Configuring Security for Operations Manager Integration and PRO in VMM
Applies To: Virtual Machine Manager 2008, Virtual Machine Manager 2008 R2, Virtual Machine Manager 2008 R2 SP1
This topic provides security guidance for integrating Operations Manager 2007 with System Center Virtual Machine Manager (VMM) 2008. To support Performance and Resource Optimization (PRO) in VMM, VMM requires tight integration with Operations Manager. Operations Manager also provides reporting for VMM.
Domain Requirements for Operations Manager Integration
To be integrated successfully with VMM, the Operations Manager deployment must meet the following requirements in Active Directory Domain Services (AD DS):
Operations Manager must be deployed in an Active Directory domain that has a two-way trust relationship with the domain that contains the VMM server. The integration requires Kerberos authentication between VMM and the Operations Manager management servers. Because of differences in the way that the two products handle Kerberos authentication, authentication issues can prevent successful enabling of PRO when the Operations Manager management servers are not in a trusted domain.

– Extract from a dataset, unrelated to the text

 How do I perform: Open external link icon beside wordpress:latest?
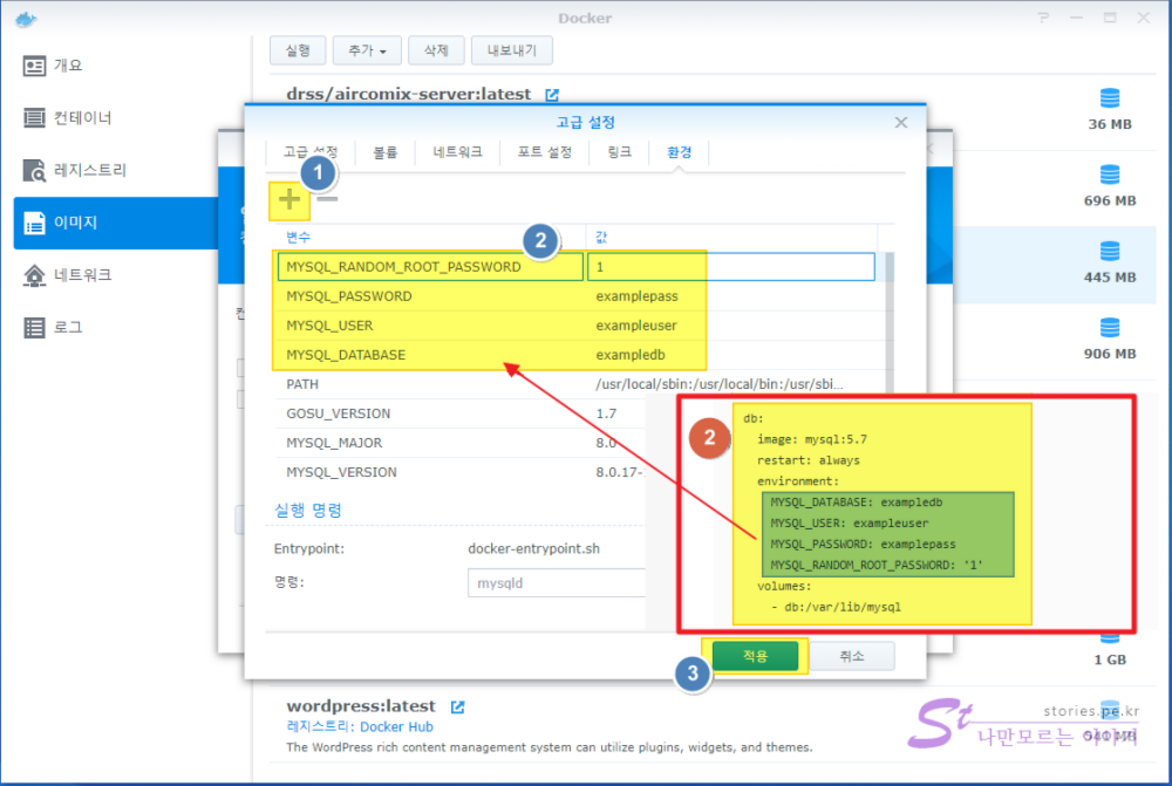point(457,707)
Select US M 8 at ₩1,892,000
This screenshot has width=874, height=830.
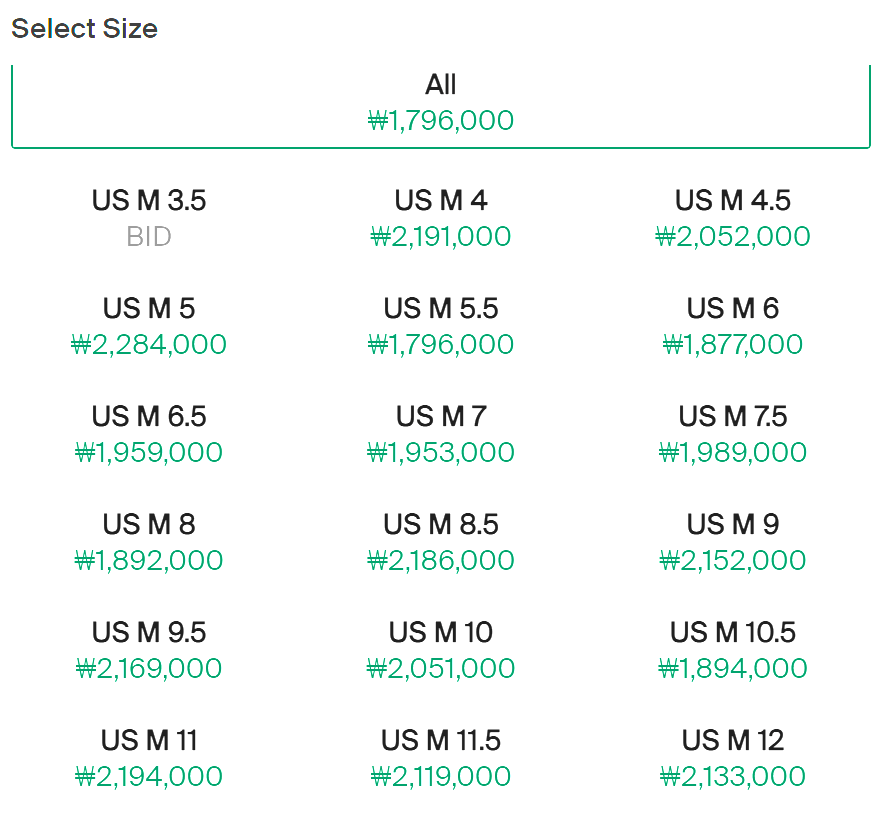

Each time the OpsMgr SDK service (known in Operations Manager 2007 R2 as the System Center Data Access service) starts on your Operations Manager root management server, the service must be able to register Service Principle Names (SPNs) for itself in Active Directory Domain Services (AD DS). If the SDK service runs as Local System, the account has the needed permissions to read and write the SPNs, and you don’t need to update any configurations. However, if you are using an Active Directory domain account as the run-as account for the service, either you must manually register the SPNs for the root management server or you must grant the SDK service account the permissions needed to read and write the SPNs when the service starts.
The following procedures explain both methods for doing this.
To register SPNs for the root management server manually
At a command prompt on a domain-joined computer, running under an account that has Write SPN permission, run the following commands to create an SPN for the fully qualified domain name (FQDN) and the NetBIOS name of the root management server. If the root management server is in a cluster, use the virtual server name.
SetSPN.exe –A MSOMSdkSvc/<RootManagementServerFQDN> <domain>\<SDKServiceAccount> SetSPN.exe –A MSOMSdkSvc/<RootManagementServerNetBIOS> <domain>\<SDKServiceAccount>
The Setspn tool is installed automatically with Windows Server 2008. For Windows Server 2003–based computers, you can install the tool with the Windows Server 2003 Support Tools from the product CD or from the Microsoft Download Center (http://go.microsoft.com/fwlink/?LinkId=100114). Setspn can be used with all releases of Windows Server 2003 and with Windows Server 2008 and later. For more information about how to install Windows Support Tools from the product CD, see Install Windows Support Tools (http://go.microsoft.com/fwlink/?LinkId=62270).
To grant the SDK service account permission to read and write the SPNs
On the domain controller, open ADSIEdit.msc.
Navigate to your SDK service account. Right-click the account, and click Properties.
On an Operations Manager 2007 SP1 server, update the service account for the OpsMgr SDK service.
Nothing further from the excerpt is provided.